* _Reading passage_:
☆ ☆ ☆
Biographer John W. Dawson describes Gödel’s result as follows:
"Gödel's achievement was to show how to construct a statement whose undecidability could be (informally) demonstrated. He did so by showing in very detailed fashion that a large number of basic syntactic notions are representable, through their code numbers, by formulas of formalized arithmetic.
Specifically, he showed that there is a binary, primitive recursive predicate B(x,y) that formalizes the notion "x is the code number of a proof of the formula whose code number is y", so that if n and m are natural numbers and n and m are the symbols denoting those numbers within the formal theory, then B(n,m) is disprovable otherwise.
It follows that the monadic predicate Bew(y) defined as an abbreviation for the formula (∃x)B(x,y), formalizes the notion "y is provable". The negation of Bew(y) then formalizes the notion "y is not provable"; and that notion, Gödel realized, could be exploited by resort to a diagonal argument reminiscent of Cantor's."
- Excerpt, Logical Dilemmas* by John W. Dawson (2006)
Complicated as Gödel’s proof by contradiction is, its construction may be superficially described as follows:
- Statements in the system (which may be true of false) can be represented by natural numbers, later known as Gödel numbers. Statements which are true have certain properties which are different than statements which are false. The truth and falsehood of statements in the system in other words may be demonstrated by examining their Gödel numbers.
- As a consequence, one can construct a mathematical formula which expresses the idea that “statement S is provable in the system”. This formula can applied to any statement S in the system in order to investigate its provability.
- Using Cantor’s diagonal argument, in all formal systems which are complete, we must thus be able to construct a Gödel number whose matching statement, when interpreted, is self-referential.
- The meaning of one such statement is equivalent to the English statement “I am unprovable” (read: “The Liar Paradox”). Such a self-referential statement demonstrates that there must exist statements in the system which are neither provable nor disprovable.
The fact that there exists a statement in the system which is neither provable nor disprovable demonstrates that that the system cannot be consistent if it is both complete (every formula may be derived from its axioms) and decidable (there exists an effective method for deriving the correct answer to any question).
The Undecidability of the Entscheidungsproblem (Turing, 1937)
The Entscheidungsproblem (so-called “decision problem”) was a mathematical challenge originally posed by David Hilbert (1862–1943) and his doctoral student Wilhelm Ackermann (1896–1962) in 1928. The challenge asked for an algorithm which takes a logical statement in a formal language and outputs “True” or “False” depending on the truth value of the statement. It was published in Turing’s publication:
- Turing, A. (1937). On Computable Numbers, with an Application to the Entscheidungsproblem. Proceedings of the London Mathematical Society 2 (42). pp. 230–265.
By introducing his theoretical “universal computing machine” (now called a Turing machine), defined as:
A Turing machine (a-machine) is a mathematical model of computation that defines an abstract machine which manipulates symbols on a strip of tape according to a table of rules.
Turing in the paper proved that:
- A Turing machine would be capable of performing any conceivable mathematical computation if it were representable as an algorithm (a finite sequence of well-defined instructions). Moreover:
- There cannot be a solution to the Entscheidungsproblem because the halting problem for Turing machines is undecidable, meaning that it is not possible to decide algorithmically whether a Turing machine will ever halt (read: Turing Uncomputability).
☆ ☆ ☆
* _Dataset excerpts_:
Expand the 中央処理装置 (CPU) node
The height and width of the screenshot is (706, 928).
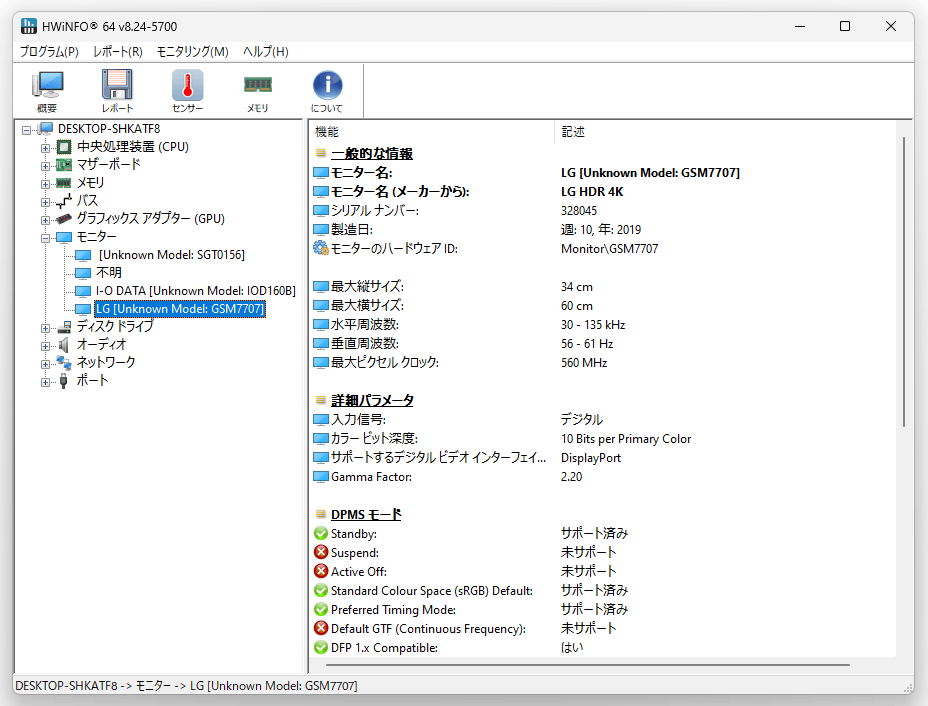coord(45,148)
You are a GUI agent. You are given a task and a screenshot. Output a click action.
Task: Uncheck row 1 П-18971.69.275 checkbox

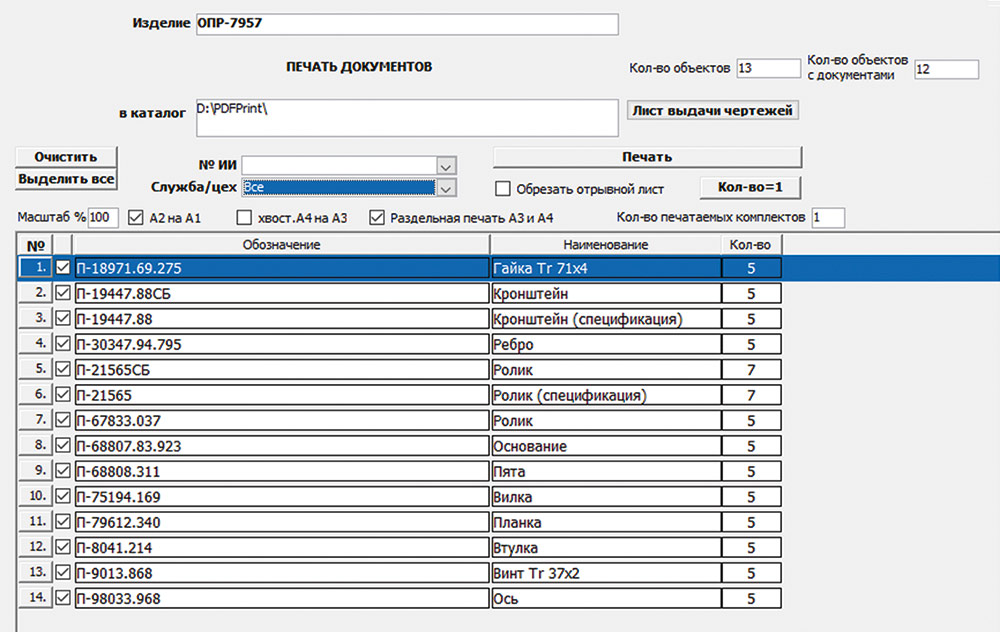(x=64, y=268)
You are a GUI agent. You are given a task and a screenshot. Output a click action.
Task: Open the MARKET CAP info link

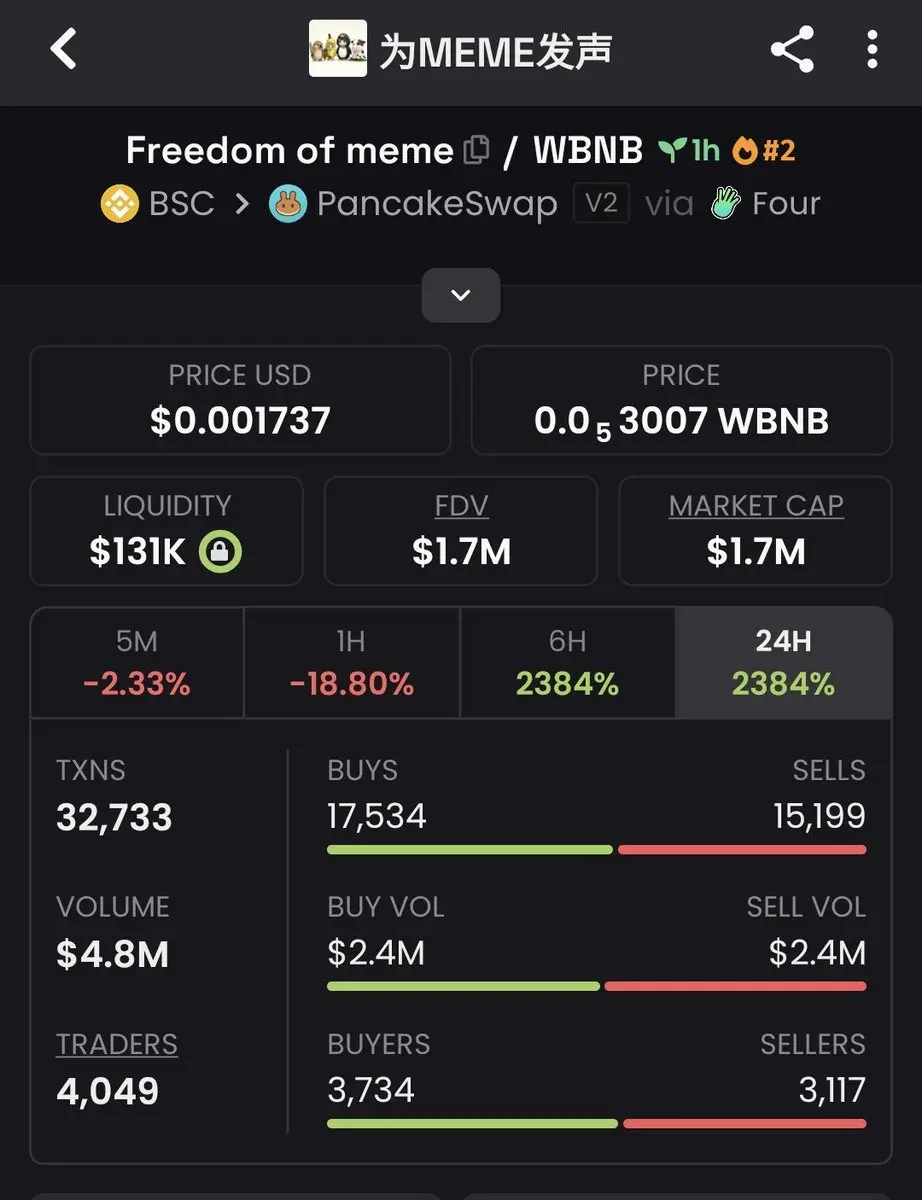coord(756,506)
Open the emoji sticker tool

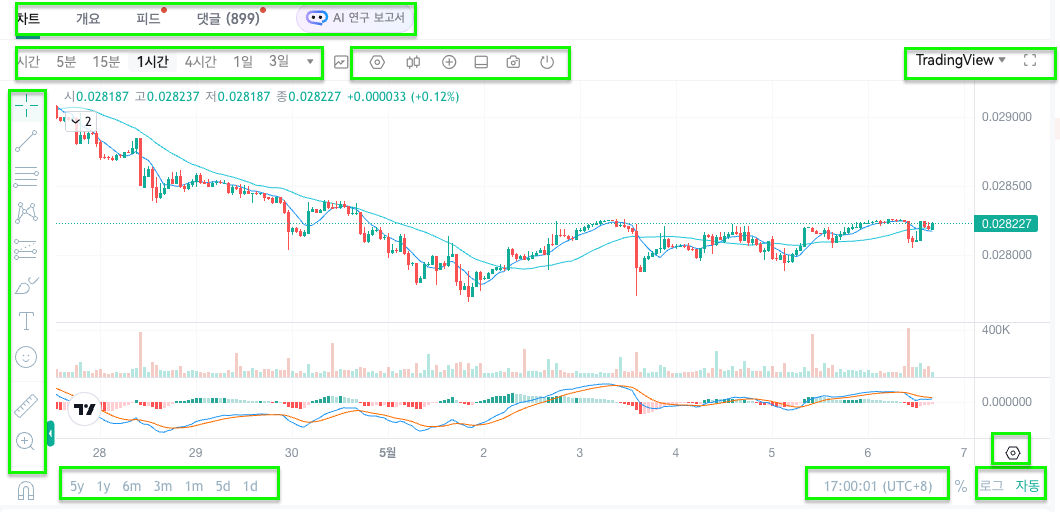[x=26, y=357]

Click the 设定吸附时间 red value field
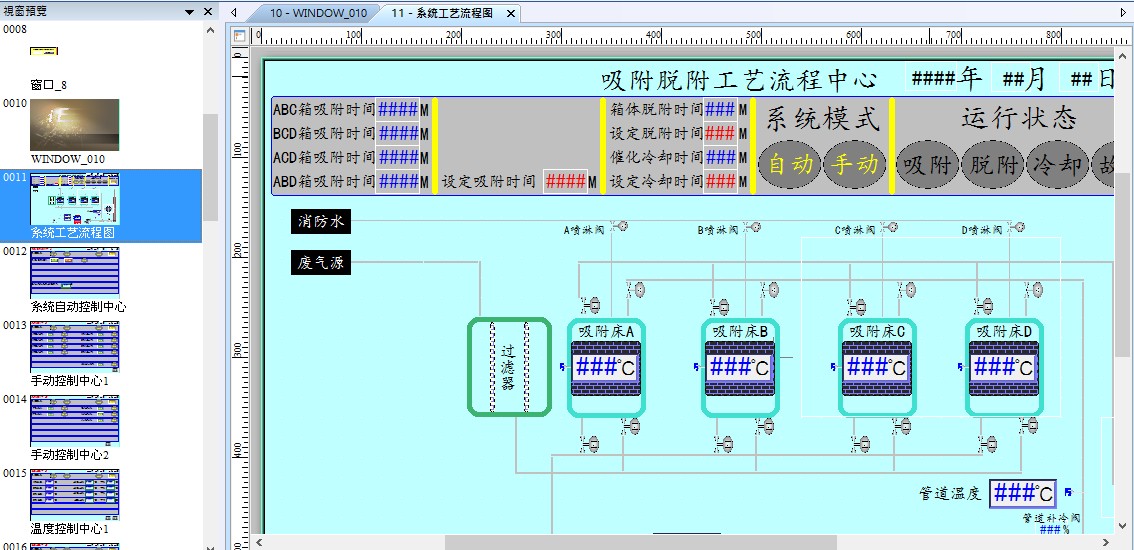pos(565,182)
☆ ☆ ☆
* _Problem statement_: In the passage on Gödel and Turing, who first posed the Entscheidungsproblem? The lines above are separate material and have no connection to the passage on Gödel and Turing.

* _The completed task_: David Hilbert and his doctoral student Wilhelm Ackermann, in 1928.